Bromelain is an enzyme that is extracted from the stem and fruit of the pineapple. It is used to help reduce inflammation in the body, speed the healing of wounds and bruises, and aid in the digestion of proteins. Preliminary studies suggest that it may also be beneficial in helping to fight cardiovascular disease and cancer.
Bromelain is widely accepted as an effective treatment for pain and swelling caused by trauma (including sports injuries, surgery, and infections). Many studies have repeatedly demonstrated bromelain’s ability help the body recover from injury more quickly by preventing the accumulation of fibrin and potent inflammatory substances, such as leukotrienes. The German Expert Panel (Commission E) has approved bromelain for treatment of swelling and athletic injuries, and recommends a dose of 80 to 120 milligrams two to three times daily.
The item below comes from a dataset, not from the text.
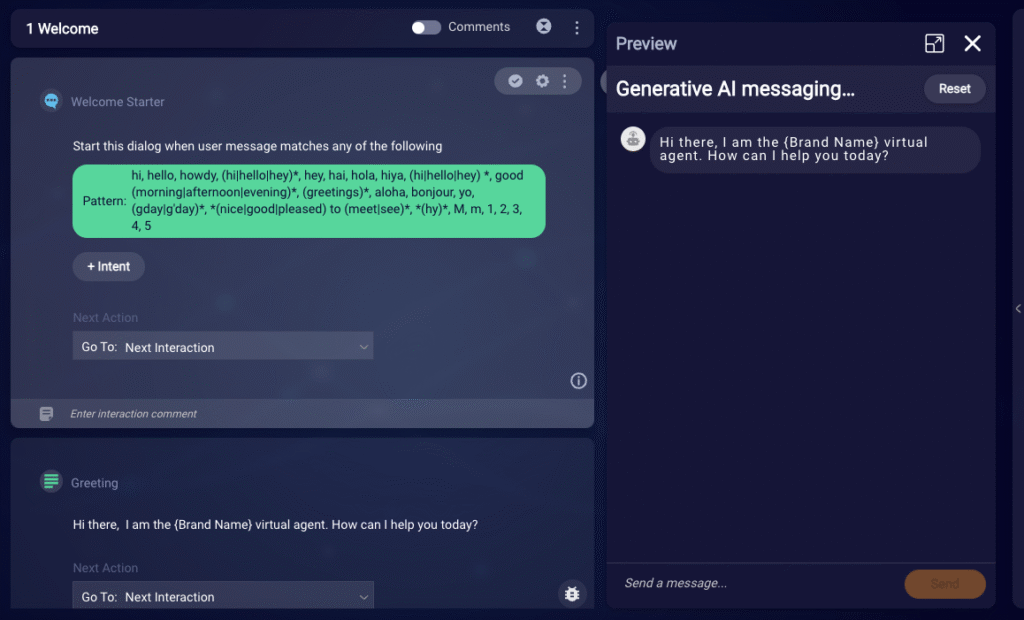The image size is (1024, 620).
Task: Click the Welcome Starter chat bubble icon
Action: click(51, 101)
There’s also strong evidence that a taking 1,200 to 1,800 milligrams of bromelain each day can help relive painful inflammation in those that suffer with rheumatoid arthritis. When combined with antibiotics, bromelain may also help reduce inflammation that accompanies sinusitis. Studies have shown that bromelain is beneficial for reducing swelling and improving breathing.
Bromelain inhibits the aggregation (clumping) of platelets, and so it has been theorized that it might help prevent heart disease caused by plaque formation that could lead to a heart attack. It has been studied for its effectiveness in treating angina and Chronic Obstructive Pulmonary Disease (COPD), both alone and in combination with other therapies. However, higher doses of bromelain may increase the heart rate and the effects of prescription blood thinners often prescribed to treat heart disease; people with cardiovascular disease should talk to their physician before trying bromelain supplements.
Bromelain may increase the absorption of some drugs, including antibiotics, chemotherapy drugs, and certain blood pressure medications. It has been theorized that bromelain may help cancer treatments be more successful. However, some researchers worry that bromelain could increase the effects of other medications as well, most notably blood-thinning drugs such as warfarin (Coumadin); anti-inflammatory medications such as Motrin, Advil, naproxen, and aspirin; antiplatelet drugs such as clopidogrel (Plavix); herbs, such as ginkgo, saw palmetto, or garlic; and high doses of vitamin E. People who have are taking any of these substances, or who suffer from bleeding disorders should take this supplement with caution.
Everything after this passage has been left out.